Some of the reasons are:
- Getting the interaction design right should be your first priority: navigation, workflow, organisation of content and the terms used to denote domain elements. Simple black-and-white wireframes help you focus on these issues.
- Action sequences or scenarios are paramount in interaction design. Creating a paper prototype makes you think about these sequences. Will the user understand how to perform the next step? And if so, how can they navigate back?
- A paper prototype helps you get the most relevant feedback as early as possible. Do the users understand the navigation? Did you get their workflow right? Guess what: sometimes you won't have, but all you have to do to improve your design is change some wireframes.
- Starting with a low-fidelity prototype means there’s a natural focus on the big picture. Once the interaction basics have been validated, there will be time to fine-tune all the details of your design.
- Creating a paper prototype allows you to involve your stakeholders in the interaction design and evaluation process. Schedule design sessions with them. Have your stakeholders observe the user tests. You can even change the prototype on the fly while you are testing it!
Creating a paper prototype
Here's the basic workflow:
- Select the scenarios that you would like to test.

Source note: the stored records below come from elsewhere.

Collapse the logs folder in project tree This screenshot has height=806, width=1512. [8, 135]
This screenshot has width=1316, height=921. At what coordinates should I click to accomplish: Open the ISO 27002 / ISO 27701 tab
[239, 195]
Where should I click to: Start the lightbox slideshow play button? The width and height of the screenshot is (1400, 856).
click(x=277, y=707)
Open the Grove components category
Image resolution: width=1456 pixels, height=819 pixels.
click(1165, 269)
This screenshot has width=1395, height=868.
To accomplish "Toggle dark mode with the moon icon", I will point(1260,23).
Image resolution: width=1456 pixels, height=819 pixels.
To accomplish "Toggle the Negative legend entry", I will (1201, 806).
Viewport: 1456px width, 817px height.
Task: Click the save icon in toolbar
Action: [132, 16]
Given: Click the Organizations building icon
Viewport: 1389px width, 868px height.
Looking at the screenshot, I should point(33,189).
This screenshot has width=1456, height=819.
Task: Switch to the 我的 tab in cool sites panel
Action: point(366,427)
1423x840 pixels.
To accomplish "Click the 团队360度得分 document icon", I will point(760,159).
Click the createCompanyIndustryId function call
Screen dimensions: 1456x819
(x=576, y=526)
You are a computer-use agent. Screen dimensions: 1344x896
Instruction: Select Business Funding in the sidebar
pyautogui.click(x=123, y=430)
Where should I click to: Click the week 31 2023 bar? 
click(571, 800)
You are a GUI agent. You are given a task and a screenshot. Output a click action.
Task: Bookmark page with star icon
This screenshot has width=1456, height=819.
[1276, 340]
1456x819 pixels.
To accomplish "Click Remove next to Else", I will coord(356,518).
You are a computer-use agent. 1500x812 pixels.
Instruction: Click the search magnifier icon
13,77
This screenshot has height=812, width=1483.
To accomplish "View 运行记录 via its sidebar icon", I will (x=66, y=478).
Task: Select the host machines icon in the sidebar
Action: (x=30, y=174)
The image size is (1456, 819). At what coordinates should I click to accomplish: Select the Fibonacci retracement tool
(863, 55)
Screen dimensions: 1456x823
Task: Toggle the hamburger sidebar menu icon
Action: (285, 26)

- Create a set of wireframes, either directly on paper or using a tool like Balsamiq. Make sure to include all intermediate steps in your wireframes that a user would go through when performing the scenarios.
- If one step involves adding a dialog on top of an existing page, create a wireframe "snippet" that just shows the dialog. This also works for other small changes on a screen.
- The result is a stack of sketched or printed screens and a collection of snippets.
Conducting the test
Let real users of your system test the paper prototype. For a typical early-stage paper prototyping test, five representative users are enough to find the most important issues in your design.
Your goal during the test is to observe users performing the scenarios. It's very much like a regular usability test where you replace the computer with a stack of paper. To prepare the test, write an instruction sheet that asks the users to perform the tasks underlying the scenarios you used for creating the wireframes.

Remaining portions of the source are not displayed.